Many of these are firms that, by their very service nature, don't usually have client visitors, but instead venture out to meet the clients at their own Class A offices.

The edges of the Garment Center have already attracted building architects such as Der Scutt, who long has had a bright loft space on West 28th Street; and Costas Kondylis, who will move to a space on 27th Street this summer.

The former McGraw Hill Building at 475 Tenth Avenue at 36th Street, owned by the Adler Group, is loaded with well-known architects such as Richard Meier, Gwathamy Siegel, and Buttrick White & Burgis. Last summer, Ian Schrager Hotels moved into one of the 17,500 square-foot floors, where the asking rent on a remaining floor is about $18 a foot.

"It's one of the few places you can get upper teens per square foot, and there are some tenants willing to go to untested areas in order to keep their rents at a reasonable price," said Fagin. Earlier 90's trend spots like Hudson Square, he noted, have rents now approaching $35 a foot.

Typical of the new tenants is Quinn & Co., a public relations firm servicing hotel and real estate clients that just moved to a building on West 35th Street from the Flatiron District. Its long-term lease became due and the rent would have to jumped from $11 to $22, said Vice President David Platter.

By moving to the mid-block loft building, they were able split the difference and rent approximately 2,200 square feet for about $17 a foot. The 100,000 square-foot building is one of several similar properties on that block with availabilities and rents ranging from $10.50 to $20 a foot, and is currently listed in CoStar as being close to 100 percent full.

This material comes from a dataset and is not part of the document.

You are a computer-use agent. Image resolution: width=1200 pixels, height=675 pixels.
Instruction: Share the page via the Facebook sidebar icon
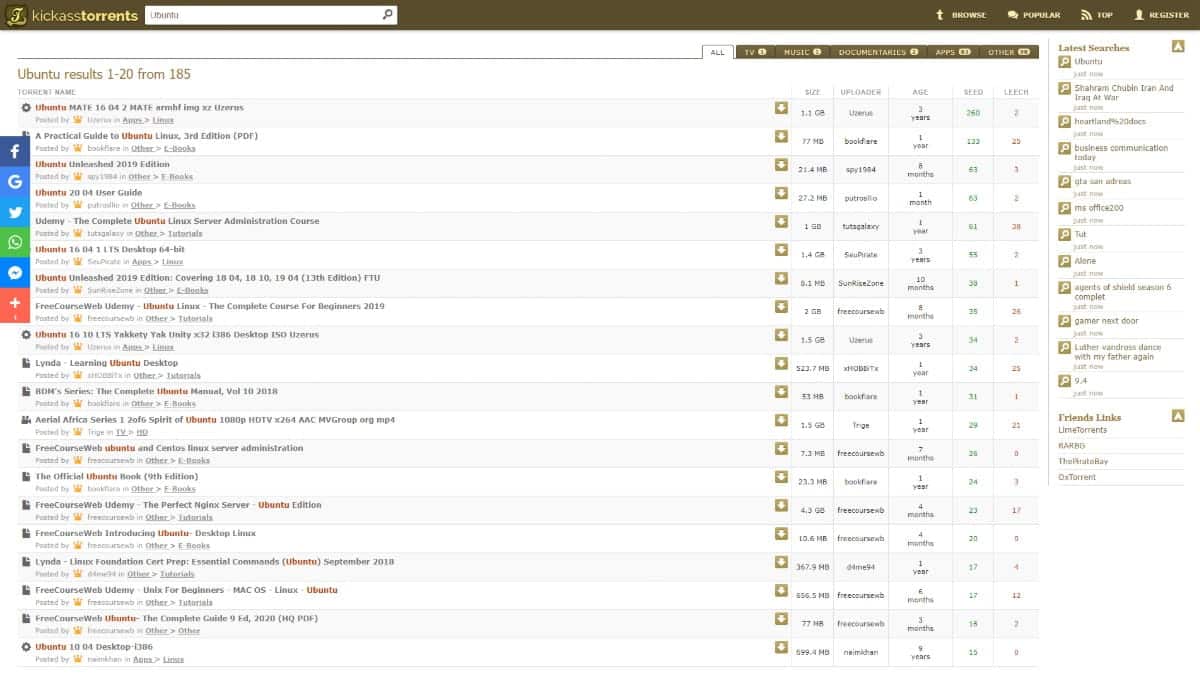13,151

"We feel like pioneers," said Platter. "We moved into the Flatiron District when it was a mess, and now its desirable, and now this is the up and coming area. You get cheap food and you're close to Macy's, and we got to build out a beautiful new space. And now we have room for luxuries like our 'Dream Room.' It's a place for dreaming and screaming, and we use it to brainstorm and strategize, or just to brew a cup of tea. We couldn't have afforded that if we stayed in the other neighborhood."

If there were space at the 240,000 square-foot 1001 Sixth Avenue at 37th Street, owned by a Helmsley-Spear group led by Alvin Schwartz, a tenant might only pay $18-$20 rents, said Mann. "It's perfect for an ad agency," he added, "and its close to Penn Station, Grand Central or the Bus Terminal."

When tenants at 310 Madison Avenue at the corner of 42nd Street got their dispossess notices from Harry Macklowe, they were taken aback. Rather than finding rents similar to what they were paying in the high-teens and low $20's, they found nearby spaces in the Grand Central Station area bottoming at $30 a foot.

"They got sticker shock," said Brimlow, a broker who has worked and is still working to relocate a number of tenants.

It's that city center sticker shock, however, that is driving new investment and new tenants to Fashion Land.

Available Land

While areas closer to the Javits Center and Lincoln Tunnel are desolate and more industrial, brokers are beginning to list long-dormant development sites.

Noel Berk and Barbara Stone of Cushman & Wakefield have a 175,000 square-foot buildable development site listed on the east side of Tenth Avenue between 37th and 38th streets.

The Carlton Group is working on three sites between Tenth and Eleventh avenues, also near the Javits Center, that are owned by Arthur Imperatore and are already preapproved for hotel, residential, community and/or parking uses, depending on the site.